New orders for durable goods were up 2.1% in July from June after a minimal downward revision to up 1.8% in June from May (previously up 1.9%). The increase was almost entirely due to a bounce higher in transportation of up 7.0% that reflected an increase for motor vehicles (up 0.5%), nondefense aircraft (up 47.8%), and defense aircraft (up 34.4%). Excluding transportation, orders were down 0.4%.

Boeing reported a total of 31 new orders for July, an increase of 22 from June and the best activity in five months. Nonetheless, orders for aircraft — especially the troubled 737 MAX model — are lackluster at best for Boeing. The Paris Air Show in June did not see any substantive contracts closed. There are two more major air shows this year — Moskow at the end of August and Dubai in November — that could help future months, but slow global growth and greater worries about a recession could stymie any possible rebound.

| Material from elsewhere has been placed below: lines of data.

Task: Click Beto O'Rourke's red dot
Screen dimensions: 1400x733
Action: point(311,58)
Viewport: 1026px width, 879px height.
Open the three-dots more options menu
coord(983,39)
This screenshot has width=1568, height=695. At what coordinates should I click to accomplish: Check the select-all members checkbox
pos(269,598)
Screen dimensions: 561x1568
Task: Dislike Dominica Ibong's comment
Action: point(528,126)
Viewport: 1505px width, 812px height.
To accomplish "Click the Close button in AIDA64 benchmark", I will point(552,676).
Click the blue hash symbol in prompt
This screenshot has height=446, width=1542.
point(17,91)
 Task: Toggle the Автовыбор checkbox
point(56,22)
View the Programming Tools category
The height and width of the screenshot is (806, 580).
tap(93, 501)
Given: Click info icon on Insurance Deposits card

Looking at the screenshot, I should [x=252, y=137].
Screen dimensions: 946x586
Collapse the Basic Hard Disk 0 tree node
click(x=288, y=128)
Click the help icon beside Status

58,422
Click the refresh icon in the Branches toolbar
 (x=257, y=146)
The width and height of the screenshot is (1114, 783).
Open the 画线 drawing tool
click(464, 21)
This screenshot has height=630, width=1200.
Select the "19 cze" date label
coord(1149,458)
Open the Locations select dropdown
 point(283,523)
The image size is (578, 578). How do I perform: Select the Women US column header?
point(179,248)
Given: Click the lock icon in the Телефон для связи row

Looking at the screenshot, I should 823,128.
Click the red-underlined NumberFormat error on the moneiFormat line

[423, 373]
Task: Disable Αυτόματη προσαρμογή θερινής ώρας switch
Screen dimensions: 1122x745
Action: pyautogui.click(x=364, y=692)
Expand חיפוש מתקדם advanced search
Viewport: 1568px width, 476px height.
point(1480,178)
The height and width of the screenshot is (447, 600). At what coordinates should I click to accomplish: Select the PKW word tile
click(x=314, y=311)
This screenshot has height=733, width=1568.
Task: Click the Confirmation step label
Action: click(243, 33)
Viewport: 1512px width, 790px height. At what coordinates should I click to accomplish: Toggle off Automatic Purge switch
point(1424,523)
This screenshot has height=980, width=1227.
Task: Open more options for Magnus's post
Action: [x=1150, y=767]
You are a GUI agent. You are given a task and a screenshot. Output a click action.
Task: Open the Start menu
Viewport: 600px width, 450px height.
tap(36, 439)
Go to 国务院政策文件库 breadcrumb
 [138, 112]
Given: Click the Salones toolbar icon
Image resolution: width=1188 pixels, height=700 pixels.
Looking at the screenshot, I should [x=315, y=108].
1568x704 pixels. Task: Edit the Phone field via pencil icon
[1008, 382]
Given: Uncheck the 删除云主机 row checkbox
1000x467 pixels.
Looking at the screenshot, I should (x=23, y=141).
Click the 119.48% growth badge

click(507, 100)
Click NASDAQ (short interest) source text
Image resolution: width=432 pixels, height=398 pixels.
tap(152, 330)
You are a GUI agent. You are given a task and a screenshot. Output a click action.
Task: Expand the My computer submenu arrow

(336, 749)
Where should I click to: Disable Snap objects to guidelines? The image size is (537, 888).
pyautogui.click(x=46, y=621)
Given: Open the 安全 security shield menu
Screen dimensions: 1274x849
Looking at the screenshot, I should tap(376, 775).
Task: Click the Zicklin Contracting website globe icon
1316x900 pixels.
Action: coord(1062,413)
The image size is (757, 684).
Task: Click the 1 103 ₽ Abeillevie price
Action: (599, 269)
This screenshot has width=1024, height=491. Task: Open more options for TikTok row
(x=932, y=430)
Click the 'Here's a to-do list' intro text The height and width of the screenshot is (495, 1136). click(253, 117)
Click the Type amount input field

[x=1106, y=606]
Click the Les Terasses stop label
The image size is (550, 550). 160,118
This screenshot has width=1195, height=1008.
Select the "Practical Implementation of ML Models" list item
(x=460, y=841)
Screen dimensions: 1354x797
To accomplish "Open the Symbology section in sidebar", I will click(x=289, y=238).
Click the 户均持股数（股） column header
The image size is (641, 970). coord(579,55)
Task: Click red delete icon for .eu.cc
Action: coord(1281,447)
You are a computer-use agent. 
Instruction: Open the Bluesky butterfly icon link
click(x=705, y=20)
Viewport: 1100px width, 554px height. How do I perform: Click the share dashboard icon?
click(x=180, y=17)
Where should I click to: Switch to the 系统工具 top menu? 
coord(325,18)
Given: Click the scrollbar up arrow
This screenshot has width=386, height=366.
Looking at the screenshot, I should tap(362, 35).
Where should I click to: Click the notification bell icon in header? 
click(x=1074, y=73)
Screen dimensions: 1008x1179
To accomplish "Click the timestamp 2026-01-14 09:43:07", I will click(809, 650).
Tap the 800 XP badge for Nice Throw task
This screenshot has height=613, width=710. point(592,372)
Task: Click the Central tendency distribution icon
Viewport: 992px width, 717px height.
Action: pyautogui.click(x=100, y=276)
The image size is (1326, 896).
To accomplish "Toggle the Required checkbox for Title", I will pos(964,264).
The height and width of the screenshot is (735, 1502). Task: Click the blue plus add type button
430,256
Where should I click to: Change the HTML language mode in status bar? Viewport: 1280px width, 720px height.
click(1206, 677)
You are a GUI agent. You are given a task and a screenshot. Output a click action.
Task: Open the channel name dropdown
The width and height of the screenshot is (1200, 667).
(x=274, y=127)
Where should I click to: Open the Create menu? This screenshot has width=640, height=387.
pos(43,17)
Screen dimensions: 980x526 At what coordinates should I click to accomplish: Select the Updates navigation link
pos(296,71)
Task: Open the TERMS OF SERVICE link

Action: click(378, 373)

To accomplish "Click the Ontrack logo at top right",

Although back-to-back gains in the headline look good on the surface, these mask reliance on a single sector to provide an appearance of growth. “Core” durables orders — orders less civilian aircraft capital goods and defense capital goods — were down 3.8% in July after up 1.8% in June and a meager 0.1% gain in May. It is fairly typical for durables orders to alternate between firmer and softer readings. However, the July data comes at a time when surveys of manufacturing for July and August point to weakness in orders and a run down in order backlogs. There may be in the way of fresh orders to invigorate the August data.

Shipments declined 1.1% in July, suggesting that order backlogs have been diminished and new orders are insufficient to take up the slack. Inventories were up 0.4% in July, an increase that bears watching if businesses are concerned about a buildup in stocks in advance of a possible recession. Unfilled orders were little changed at up 0.1%.